In our surface-based analysis of the cerebral cortex, we found significant associations between THC exposure and NODDI ODI in AAIC, several regions of comprising ventromedial cortex (Brodmann areas p32, s32, a24, and 10r), and several others weaker effects shown in Figure 2A. DTI FA showed similar results but with smaller effect sizes, and they can be found in the supplemental material. No significant associations were found with NODDI NDI. Because they exhibited bilateral symmetry, we focused on effects in agranular anterior insular and ventro-medial prefrontal cortices, as illustrated in Figure 2A. Statistical analysis of the interhemispheric averages showed the strongest in frontoinsular cortex (std. β = 0.501, P = 2.9 × 10-5), vmPFC (std. β = 0.409, P = 4.6 × 10-4), and BLN-La of the amygdala (std. β = 0.447, P = 1.8 × 10-4. The AAIC overlapped substantially with the manually drawn FIC mask, but the effect sizes in AAIC were smaller than the those from FIC. The composite vmPFC region showed a stronger effect than the individual regions that comprised it, and the general factor showed the greater effect overall (std. β = 0.573, P = 7.7 × 10-7). The data are shown in Figure 3A and regression results are summarized in Table 1.

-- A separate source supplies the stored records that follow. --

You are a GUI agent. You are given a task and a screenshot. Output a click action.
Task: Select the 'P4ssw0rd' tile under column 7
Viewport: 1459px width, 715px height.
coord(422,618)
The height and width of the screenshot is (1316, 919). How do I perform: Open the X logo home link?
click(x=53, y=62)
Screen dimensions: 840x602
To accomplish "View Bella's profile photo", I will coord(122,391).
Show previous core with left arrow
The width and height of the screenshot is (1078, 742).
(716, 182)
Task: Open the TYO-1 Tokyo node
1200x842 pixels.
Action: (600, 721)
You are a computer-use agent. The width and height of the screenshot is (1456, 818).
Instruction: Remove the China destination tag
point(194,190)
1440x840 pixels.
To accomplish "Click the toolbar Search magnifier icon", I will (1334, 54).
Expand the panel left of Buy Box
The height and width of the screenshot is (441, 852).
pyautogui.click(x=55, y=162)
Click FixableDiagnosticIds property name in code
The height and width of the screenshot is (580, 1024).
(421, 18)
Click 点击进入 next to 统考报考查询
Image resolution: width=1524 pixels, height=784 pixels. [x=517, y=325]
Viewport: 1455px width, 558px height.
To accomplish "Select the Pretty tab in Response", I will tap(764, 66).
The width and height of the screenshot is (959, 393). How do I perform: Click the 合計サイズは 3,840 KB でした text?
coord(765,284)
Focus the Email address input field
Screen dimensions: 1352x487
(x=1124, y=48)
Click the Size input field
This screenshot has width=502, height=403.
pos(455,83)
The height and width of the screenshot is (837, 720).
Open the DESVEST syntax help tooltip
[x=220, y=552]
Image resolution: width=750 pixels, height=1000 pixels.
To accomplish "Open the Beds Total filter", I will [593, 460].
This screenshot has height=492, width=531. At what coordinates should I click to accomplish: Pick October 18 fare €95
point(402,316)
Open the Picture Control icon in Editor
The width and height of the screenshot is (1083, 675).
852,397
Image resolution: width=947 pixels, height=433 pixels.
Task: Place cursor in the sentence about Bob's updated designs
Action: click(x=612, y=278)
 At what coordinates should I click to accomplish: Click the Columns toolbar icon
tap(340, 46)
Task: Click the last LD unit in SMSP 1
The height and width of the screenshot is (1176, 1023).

Regarding the model evaluation, FIC showed the strongest support for including THC exposure in the model (ΔBIC = 11.0), and at the other extreme, the BIC suggested that in ATA-ASTA, the inclusion of THC exposure did not improve the model (ΔBIC < 0). The other areas showed positive (INA, vmPFC) to strong (AAIC, BLN-La) support for THC exposure improving the model (Kass and Raftery, 1995). In comparing the models from different diffusion parameters, the R2 coefficients of NODDI ODI models were generally higher than those from DTI FA.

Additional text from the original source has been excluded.